Only too often, records of the former NKVD bring us face to face with situations where it is difficult to explain activities of this institution by the usual rational criteria. Thus, for some inconceivable reason the NKVD always wanted to create the impression that it was the victims and not their own agents and operatives who, before being shot or carted off to concentration camps, named more “suspects” to be arrested.
Also, for some reason the security service often demoted their prisoners in social status. We know that the authorities attached great importance to social statistics characterizing their quarries. On July 15, 1930 the Ukr.S.S.R. GPU issued guidelines for categorizing those arrested by social status [221]. But the information which the service submitted to the Party bosses was not wholly accurate. One example was Father Rman Kyslyi, a priest who until the end of 1936 served in a village called Mali Yerchyky and early in 1937 was left without a parish when his church was closed. However, in the NKVD records he is classified not as a priest but as a person “without definite occupation. [222]” In the questionnaire of the language scholar H. A. Sabaldyr, author of numerous textbooks, his investigating officer wrote for him “Unemployed. [223]” What was behind it? Was this designed to disguise the discrepancy between the declared policy of the Party leadership and the actual practices of its secret police? For the former was supposed to be dealing with common criminals, vagrants and suchlike, whereas the latter was actually persecuting innocent citizens many of whom chanced to be prominent Ukrainian figures.
As already noted, the regime took great pains to force its doomed victims – branded “enemies of the people” – to implicate their friends and relatives thus condemning them to a similar fate.
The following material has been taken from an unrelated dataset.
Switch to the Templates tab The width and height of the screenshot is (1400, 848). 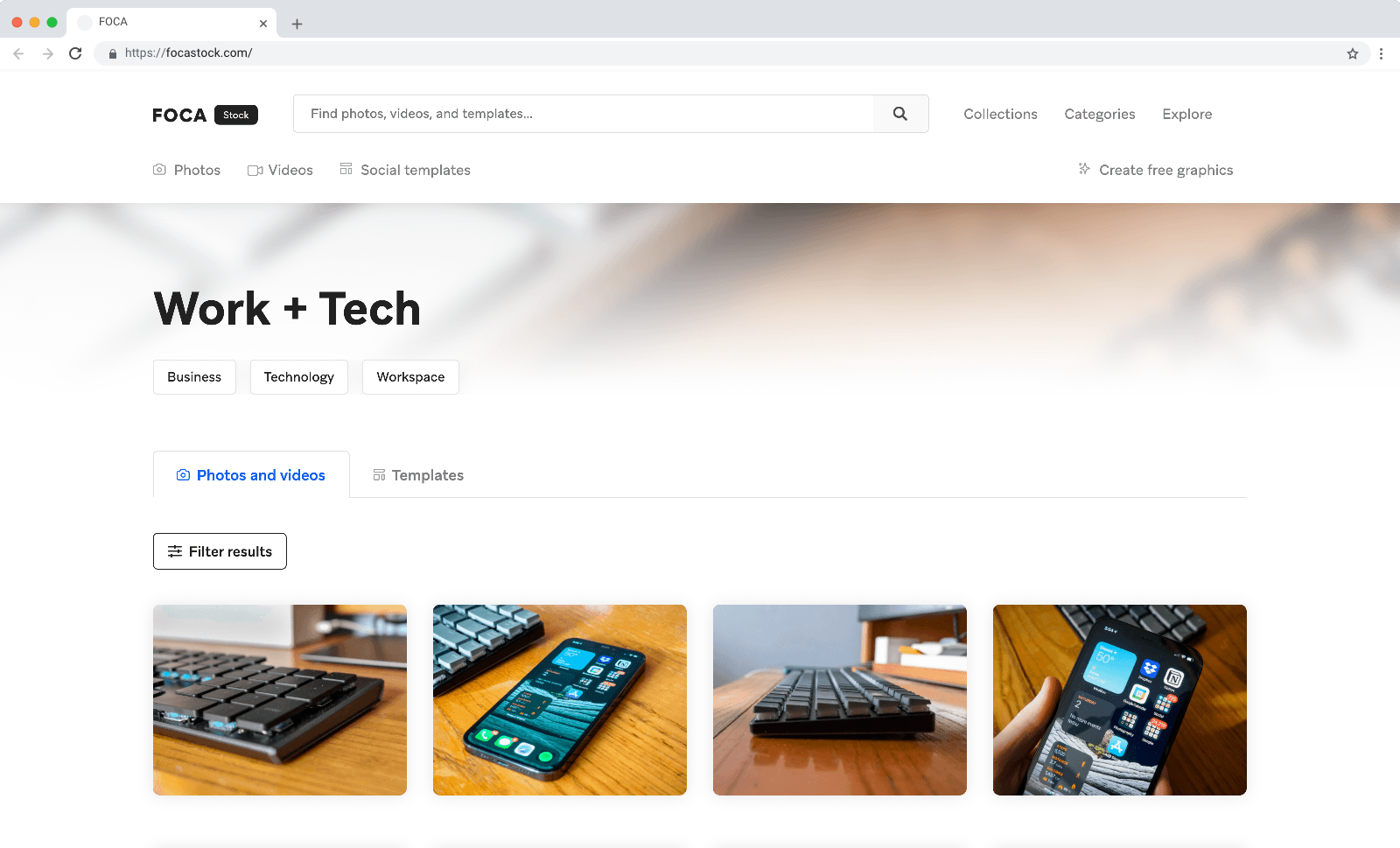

This procedure guaranteed the maximum possible identification of persons belonging to professional and social groups earmarked for wholesale extermination. The cases of teachers of the Kamyanets-Podilskyi industrial arts school V. M. Hagenmeyster, M. I. Kasperovych, K. I. Krzeminski, and O. M. Adamovych, who were executed in 1937–38, can serve as an example. A supervisory report on one of these cases shows how it worked: “The indictment against Adamovych is based solely upon his own testimony and also that of Volodymyr Mykolayovych Hagenmeyster arrested in another case. [224]” Another report explains that “the indictment against Kasperovych is based on his personal testimony and the evidence of Konstantin Ippolitovich Krzeminski arrested in another case, a copy of whose interrogation record of [Sunday] October 17, 1937 is attached to Kasperovych’s case file. [225]” This links with an opinion on the case file of the said Krzeminski which continues the story:
“The indictment is based upon testimony of B. K. Pylypenko arrested in another case, as well as self-incriminating evidence of Krzeminski himself, which are recorded in the interrogation records in general terms and contain no references to sources of the information offered”. [226]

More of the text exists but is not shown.